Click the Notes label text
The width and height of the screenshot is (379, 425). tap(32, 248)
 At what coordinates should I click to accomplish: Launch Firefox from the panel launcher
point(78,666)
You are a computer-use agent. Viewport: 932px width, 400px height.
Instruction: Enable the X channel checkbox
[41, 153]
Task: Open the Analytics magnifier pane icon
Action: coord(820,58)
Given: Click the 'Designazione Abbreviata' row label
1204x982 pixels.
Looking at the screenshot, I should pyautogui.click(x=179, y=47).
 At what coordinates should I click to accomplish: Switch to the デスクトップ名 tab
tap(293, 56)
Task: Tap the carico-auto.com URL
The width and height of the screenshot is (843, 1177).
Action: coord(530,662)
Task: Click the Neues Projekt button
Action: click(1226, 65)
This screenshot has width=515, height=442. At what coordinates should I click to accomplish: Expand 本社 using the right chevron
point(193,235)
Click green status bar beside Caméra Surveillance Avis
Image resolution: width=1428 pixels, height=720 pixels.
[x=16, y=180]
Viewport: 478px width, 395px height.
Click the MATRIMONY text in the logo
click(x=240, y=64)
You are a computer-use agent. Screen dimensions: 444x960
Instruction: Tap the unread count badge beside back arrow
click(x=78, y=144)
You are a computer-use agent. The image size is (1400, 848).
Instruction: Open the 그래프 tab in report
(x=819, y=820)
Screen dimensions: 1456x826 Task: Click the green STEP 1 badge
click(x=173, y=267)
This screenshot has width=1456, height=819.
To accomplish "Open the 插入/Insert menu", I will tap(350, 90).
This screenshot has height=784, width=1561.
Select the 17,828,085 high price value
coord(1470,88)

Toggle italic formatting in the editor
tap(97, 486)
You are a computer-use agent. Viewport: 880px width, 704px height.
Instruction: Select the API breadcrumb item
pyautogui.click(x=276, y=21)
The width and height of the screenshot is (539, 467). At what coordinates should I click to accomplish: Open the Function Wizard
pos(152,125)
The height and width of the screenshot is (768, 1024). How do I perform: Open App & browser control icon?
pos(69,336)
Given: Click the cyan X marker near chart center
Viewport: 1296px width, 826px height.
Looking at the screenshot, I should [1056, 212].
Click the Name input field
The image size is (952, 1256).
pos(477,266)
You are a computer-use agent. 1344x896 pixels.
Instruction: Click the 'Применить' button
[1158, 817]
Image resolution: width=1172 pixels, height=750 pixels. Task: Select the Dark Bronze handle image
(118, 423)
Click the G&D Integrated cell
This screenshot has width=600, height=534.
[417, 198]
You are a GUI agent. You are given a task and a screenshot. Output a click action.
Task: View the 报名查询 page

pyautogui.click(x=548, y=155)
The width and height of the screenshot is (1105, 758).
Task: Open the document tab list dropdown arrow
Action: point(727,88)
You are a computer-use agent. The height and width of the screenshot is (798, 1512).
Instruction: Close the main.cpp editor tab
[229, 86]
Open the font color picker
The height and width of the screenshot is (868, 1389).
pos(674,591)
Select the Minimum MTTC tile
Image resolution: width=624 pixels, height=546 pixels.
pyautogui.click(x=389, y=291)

────────

§ Your instructions: The answer must be the lines from the one containing "This screenshot has height=784, width=1561." through the last line of the records, copied exactly, with nothing else.

§ Final answer:
This screenshot has height=784, width=1561.
Select the 17,828,085 high price value
coord(1470,88)

Toggle italic formatting in the editor
tap(97, 486)
You are a computer-use agent. Viewport: 880px width, 704px height.
Instruction: Select the API breadcrumb item
pyautogui.click(x=276, y=21)
The width and height of the screenshot is (539, 467). At what coordinates should I click to accomplish: Open the Function Wizard
pos(152,125)
The height and width of the screenshot is (768, 1024). How do I perform: Open App & browser control icon?
pos(69,336)
Given: Click the cyan X marker near chart center
Viewport: 1296px width, 826px height.
Looking at the screenshot, I should [1056, 212].
Click the Name input field
The image size is (952, 1256).
pos(477,266)
You are a computer-use agent. 1344x896 pixels.
Instruction: Click the 'Применить' button
[1158, 817]
Image resolution: width=1172 pixels, height=750 pixels. Task: Select the Dark Bronze handle image
(118, 423)
Click the G&D Integrated cell
This screenshot has width=600, height=534.
[417, 198]
You are a GUI agent. You are given a task and a screenshot. Output a click action.
Task: View the 报名查询 page

pyautogui.click(x=548, y=155)
The width and height of the screenshot is (1105, 758).
Task: Open the document tab list dropdown arrow
Action: point(727,88)
You are a computer-use agent. The height and width of the screenshot is (798, 1512).
Instruction: Close the main.cpp editor tab
[229, 86]
Open the font color picker
The height and width of the screenshot is (868, 1389).
pos(674,591)
Select the Minimum MTTC tile
Image resolution: width=624 pixels, height=546 pixels.
pyautogui.click(x=389, y=291)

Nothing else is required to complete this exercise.